Which lines in the records below hold the word "will"? Copy each of them.
++++
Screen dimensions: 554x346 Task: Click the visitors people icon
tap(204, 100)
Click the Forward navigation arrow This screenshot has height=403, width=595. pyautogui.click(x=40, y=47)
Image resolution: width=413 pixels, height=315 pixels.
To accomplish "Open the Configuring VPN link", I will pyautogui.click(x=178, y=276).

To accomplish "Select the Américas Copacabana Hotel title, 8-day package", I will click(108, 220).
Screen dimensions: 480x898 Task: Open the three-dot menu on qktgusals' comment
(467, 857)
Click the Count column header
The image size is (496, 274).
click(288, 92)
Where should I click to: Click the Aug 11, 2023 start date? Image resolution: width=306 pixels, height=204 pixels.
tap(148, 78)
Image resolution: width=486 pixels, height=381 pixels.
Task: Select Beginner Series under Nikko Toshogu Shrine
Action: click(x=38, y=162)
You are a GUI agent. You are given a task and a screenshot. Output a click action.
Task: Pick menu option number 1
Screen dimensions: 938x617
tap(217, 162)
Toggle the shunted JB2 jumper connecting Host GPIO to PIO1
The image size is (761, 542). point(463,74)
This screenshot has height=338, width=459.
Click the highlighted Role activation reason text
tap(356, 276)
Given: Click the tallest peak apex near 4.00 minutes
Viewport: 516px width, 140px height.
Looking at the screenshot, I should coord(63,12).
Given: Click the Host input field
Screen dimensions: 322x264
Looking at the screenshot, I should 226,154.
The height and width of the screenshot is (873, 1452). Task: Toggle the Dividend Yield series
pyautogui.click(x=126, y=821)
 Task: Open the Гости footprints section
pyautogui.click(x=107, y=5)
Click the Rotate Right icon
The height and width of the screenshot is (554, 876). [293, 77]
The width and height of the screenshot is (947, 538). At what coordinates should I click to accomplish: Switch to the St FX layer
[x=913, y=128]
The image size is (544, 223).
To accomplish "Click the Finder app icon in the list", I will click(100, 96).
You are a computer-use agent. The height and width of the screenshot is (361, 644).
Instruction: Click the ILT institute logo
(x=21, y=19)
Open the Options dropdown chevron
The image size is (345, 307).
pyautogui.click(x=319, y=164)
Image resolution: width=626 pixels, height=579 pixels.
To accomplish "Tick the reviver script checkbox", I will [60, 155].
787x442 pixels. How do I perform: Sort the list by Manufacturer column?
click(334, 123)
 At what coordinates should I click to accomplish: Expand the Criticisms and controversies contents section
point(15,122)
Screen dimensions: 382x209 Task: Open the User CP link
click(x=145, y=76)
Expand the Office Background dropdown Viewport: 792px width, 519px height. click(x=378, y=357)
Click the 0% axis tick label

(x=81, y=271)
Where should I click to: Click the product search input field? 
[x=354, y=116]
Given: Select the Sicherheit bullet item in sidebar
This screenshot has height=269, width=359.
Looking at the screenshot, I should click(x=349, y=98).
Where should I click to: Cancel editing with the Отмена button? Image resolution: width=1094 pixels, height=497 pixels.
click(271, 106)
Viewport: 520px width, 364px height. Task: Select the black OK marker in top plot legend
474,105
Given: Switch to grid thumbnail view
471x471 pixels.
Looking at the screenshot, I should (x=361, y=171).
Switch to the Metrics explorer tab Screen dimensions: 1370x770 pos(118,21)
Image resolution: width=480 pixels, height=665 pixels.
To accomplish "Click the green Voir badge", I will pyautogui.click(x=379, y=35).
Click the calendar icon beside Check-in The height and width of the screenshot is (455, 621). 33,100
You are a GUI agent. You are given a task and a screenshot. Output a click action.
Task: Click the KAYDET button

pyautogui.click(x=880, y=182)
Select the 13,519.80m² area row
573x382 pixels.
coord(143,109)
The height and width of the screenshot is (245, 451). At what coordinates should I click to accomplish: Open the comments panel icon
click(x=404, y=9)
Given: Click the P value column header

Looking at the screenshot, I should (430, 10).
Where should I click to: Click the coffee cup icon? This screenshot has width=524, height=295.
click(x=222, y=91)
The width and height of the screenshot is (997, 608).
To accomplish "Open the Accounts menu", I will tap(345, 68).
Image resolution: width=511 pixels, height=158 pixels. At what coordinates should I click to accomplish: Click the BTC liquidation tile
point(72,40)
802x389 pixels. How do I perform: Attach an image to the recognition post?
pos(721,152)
++++
_ANSWER TO THE PROBLEM_
To accomplish "Open the Configuring VPN link", I will pyautogui.click(x=178, y=276).
To accomplish "Select the Américas Copacabana Hotel title, 8-day package", I will click(108, 220).
To accomplish "Click the Finder app icon in the list", I will click(100, 96).
To accomplish "Tick the reviver script checkbox", I will [60, 155].
To accomplish "Click the green Voir badge", I will pyautogui.click(x=379, y=35).
To accomplish "Open the Accounts menu", I will tap(345, 68).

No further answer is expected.